Document Services that operate on the XDSDM can retrieve documents, metadata, and renditions from the model by using XPath expressions, and can update the model to add or change renditions or metadata through the use of XML Events (see [XML Events]) with DOM mutation actions, whose location is specified by XPath expressions and whose contents are described in the event payload. Unfortunately, the XML Events specification does not specify action handlers, and so the DOM mutation handlers are presently implemented as shorthand for an XSLT transformation (see [XSLT 1.0]) in which the action handler body is an transformed into an XSLT transformation, which is then applied to the identified element document in the XDSDM with the event payload available as a the result of an XSLT extension function in XPath expressions.

Issue (issue-xml-event-handlers):

XML Handlers

A recommendation for DOM Mutation and scripting in XML Event handlers would be most welcome.



The document content itself is not stored in the model, but is refererred to by URI (see [RFC 2396]), and is compatible with the XForms 1.0 element upload and XForms 1.0 submission methodmultipart-related serialization.

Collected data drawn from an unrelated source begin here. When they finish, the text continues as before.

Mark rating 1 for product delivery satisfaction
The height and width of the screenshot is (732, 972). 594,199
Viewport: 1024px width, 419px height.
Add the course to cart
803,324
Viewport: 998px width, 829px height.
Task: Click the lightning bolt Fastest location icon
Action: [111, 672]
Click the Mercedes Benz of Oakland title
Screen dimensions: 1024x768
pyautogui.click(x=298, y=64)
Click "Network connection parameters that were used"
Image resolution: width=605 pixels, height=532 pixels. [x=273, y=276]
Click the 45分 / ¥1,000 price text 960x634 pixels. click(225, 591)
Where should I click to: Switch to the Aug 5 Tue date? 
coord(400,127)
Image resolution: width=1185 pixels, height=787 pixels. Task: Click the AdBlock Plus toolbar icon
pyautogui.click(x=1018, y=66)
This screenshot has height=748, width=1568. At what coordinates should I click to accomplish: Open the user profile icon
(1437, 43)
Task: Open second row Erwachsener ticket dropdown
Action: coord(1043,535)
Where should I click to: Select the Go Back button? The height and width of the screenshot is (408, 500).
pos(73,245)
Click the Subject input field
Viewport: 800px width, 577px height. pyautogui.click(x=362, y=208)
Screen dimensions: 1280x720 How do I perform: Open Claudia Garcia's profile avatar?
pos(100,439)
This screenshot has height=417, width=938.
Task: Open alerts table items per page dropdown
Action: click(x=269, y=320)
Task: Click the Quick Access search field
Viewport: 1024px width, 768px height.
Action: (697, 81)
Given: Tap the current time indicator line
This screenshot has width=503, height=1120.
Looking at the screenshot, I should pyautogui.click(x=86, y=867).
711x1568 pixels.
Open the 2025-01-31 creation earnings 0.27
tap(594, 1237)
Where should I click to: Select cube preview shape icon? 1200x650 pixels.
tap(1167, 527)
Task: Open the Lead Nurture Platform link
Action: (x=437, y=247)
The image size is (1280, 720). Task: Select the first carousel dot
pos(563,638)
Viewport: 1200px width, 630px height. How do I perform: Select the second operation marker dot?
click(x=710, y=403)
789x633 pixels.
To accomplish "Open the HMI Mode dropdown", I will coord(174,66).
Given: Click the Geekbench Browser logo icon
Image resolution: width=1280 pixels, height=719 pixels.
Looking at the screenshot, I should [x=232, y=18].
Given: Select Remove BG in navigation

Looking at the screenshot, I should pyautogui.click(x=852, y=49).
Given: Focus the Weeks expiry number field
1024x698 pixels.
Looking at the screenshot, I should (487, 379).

1.2 Documentation Conventions

Throughout this document, the following namespace prefixes and corresponding namespace identifiers are used:

doc:The Document Services Document Model namespace (http://www.example.com/document) A.1 Schema for Document Model
ri:The Document Services Rendition Information namespace (http://www.example.com/rendition-info) A.2 Schema for Rendition Information
xsd:The XML Schema namespace (http://www.w3.org/2001/XMLSchema)[XML Schema part 1]
xsi:The XML Schema for instances namespace (http://www.w3.org/2001/XMLSchema-instance)[XML Schema part 1]
my:Any user defined namespace

2 Document Structure

The XDSDM is derived from the document model of [System 33], in which a document is separated into a triple:

an identity with a unique handle
a set of parallel renditions representing the content of the document, each rendition having a series of named properties
a set of named metadata items

In XDSDM, each of the items in this triple is represented by an element: the identity by the element document, the renditions by a sequence of elements rendition, and the metadata items by a containing element metadata. The content of the renditions themselves are not stored in the model, but are referenced by an attribute on rendition.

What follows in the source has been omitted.